Set of tasks -
1. Reproduce everything from "Märvel are a" down to "and heavy metal." in the Märvel band profile, keeping every word unchanged.
2. Carry on writing the Märvel band profile from its final sentence.
====== Extract provided
Background information
- Origin: Linköping, Sweden
- Genres: Hard rock; Rock and Roll; Heavy metal; Glam rock;
- Years active: 2002–present
- Labels: Black Juju; Siren Recordings; Killer Cobra Records; Ghost Highway Recordings; The Sign Records;
- Members: John Steen; Ulrik Bostedt; Tony Samuelsson;
- Website: marvel.nu

= Märvel =

Swedish rock band

Märvel are a rock band from Linköping, Sweden, active since 2002. The band consists of The King (John Steen) on guitar and vocals, The Burgher (Ulrik Bostedt) on bass, and The Vicar (Tony Samuelsson) on drums. Nicknamed The Barons of High Energy Rock 'n' Roll, the trio frequently delve into rock and roll, hard rock, and heavy metal.
============
====== Provided information
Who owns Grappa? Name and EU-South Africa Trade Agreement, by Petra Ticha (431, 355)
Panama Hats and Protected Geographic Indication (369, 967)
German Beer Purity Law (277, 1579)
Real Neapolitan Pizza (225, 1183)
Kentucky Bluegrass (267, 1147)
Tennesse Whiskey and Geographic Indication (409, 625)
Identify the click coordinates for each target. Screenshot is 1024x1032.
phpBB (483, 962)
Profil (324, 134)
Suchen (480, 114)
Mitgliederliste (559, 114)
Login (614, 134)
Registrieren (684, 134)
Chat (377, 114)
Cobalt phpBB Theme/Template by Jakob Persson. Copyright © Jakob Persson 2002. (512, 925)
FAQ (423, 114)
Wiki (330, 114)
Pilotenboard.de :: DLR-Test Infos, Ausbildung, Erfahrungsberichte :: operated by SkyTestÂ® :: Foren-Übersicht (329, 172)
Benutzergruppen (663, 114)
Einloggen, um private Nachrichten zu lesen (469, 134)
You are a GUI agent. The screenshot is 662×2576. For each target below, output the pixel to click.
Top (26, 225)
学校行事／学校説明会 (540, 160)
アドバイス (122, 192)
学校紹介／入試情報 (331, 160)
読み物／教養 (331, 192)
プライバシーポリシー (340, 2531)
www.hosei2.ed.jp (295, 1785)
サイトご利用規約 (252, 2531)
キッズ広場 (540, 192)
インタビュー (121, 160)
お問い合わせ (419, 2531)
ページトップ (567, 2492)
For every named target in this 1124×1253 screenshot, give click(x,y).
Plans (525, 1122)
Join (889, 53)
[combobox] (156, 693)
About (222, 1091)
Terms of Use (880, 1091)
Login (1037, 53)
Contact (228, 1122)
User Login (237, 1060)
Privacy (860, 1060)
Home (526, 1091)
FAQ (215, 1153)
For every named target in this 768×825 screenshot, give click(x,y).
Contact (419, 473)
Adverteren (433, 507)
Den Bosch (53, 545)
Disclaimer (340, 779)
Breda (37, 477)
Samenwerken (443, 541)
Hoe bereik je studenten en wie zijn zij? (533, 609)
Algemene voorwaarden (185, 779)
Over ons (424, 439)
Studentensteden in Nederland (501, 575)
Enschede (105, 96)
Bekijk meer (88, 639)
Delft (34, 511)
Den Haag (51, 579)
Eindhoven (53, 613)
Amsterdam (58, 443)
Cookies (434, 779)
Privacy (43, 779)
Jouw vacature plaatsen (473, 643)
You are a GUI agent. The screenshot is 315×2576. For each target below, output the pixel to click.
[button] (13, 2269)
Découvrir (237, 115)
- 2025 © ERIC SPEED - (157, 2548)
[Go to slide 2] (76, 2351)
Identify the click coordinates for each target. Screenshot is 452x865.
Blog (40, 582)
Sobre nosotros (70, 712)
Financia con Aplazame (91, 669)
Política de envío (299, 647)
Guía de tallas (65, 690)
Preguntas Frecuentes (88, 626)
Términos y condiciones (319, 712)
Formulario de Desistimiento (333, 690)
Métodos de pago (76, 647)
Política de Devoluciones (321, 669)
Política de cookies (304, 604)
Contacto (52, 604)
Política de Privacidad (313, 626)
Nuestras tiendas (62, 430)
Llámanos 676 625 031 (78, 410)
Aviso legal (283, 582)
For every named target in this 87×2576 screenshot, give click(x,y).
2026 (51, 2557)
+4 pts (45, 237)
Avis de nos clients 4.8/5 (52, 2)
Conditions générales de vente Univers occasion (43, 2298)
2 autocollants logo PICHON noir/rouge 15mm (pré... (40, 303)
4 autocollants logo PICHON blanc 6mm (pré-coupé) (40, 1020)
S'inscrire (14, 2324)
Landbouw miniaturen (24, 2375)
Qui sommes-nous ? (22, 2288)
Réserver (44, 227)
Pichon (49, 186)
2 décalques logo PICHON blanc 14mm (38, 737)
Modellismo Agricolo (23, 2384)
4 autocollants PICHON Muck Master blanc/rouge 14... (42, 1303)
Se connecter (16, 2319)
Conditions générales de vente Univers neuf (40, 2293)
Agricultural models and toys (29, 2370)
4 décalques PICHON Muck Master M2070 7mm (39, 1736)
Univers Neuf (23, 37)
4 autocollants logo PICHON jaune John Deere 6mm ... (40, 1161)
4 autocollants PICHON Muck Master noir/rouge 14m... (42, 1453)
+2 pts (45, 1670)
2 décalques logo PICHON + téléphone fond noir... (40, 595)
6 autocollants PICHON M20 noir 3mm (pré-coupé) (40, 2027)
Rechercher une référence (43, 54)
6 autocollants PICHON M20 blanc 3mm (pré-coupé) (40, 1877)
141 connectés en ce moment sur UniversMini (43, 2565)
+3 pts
============
Responses to the exercise -
1.
Märvel are a rock band from Linköping, Sweden, active since 2002. The band consists of The King (John Steen) on guitar and vocals, The Burgher (Ulrik Bostedt) on bass, and The Vicar (Tony Samuelsson) on drums. Nicknamed The Barons of High Energy Rock 'n' Roll, the trio frequently delve into rock and roll, hard rock, and heavy metal.

2.
The band stands apart from other rock groups by donning masks and headgear during performances to match their individual personas. Furthermore, members of the group are not replaced; with previous members always able to link up and play with the band.

Fans of Märvel belong to different provinces of The Märvel Army fan club, which is prominent in 12 countries. Provinces are organized by club presidents, which also have their own masked personas.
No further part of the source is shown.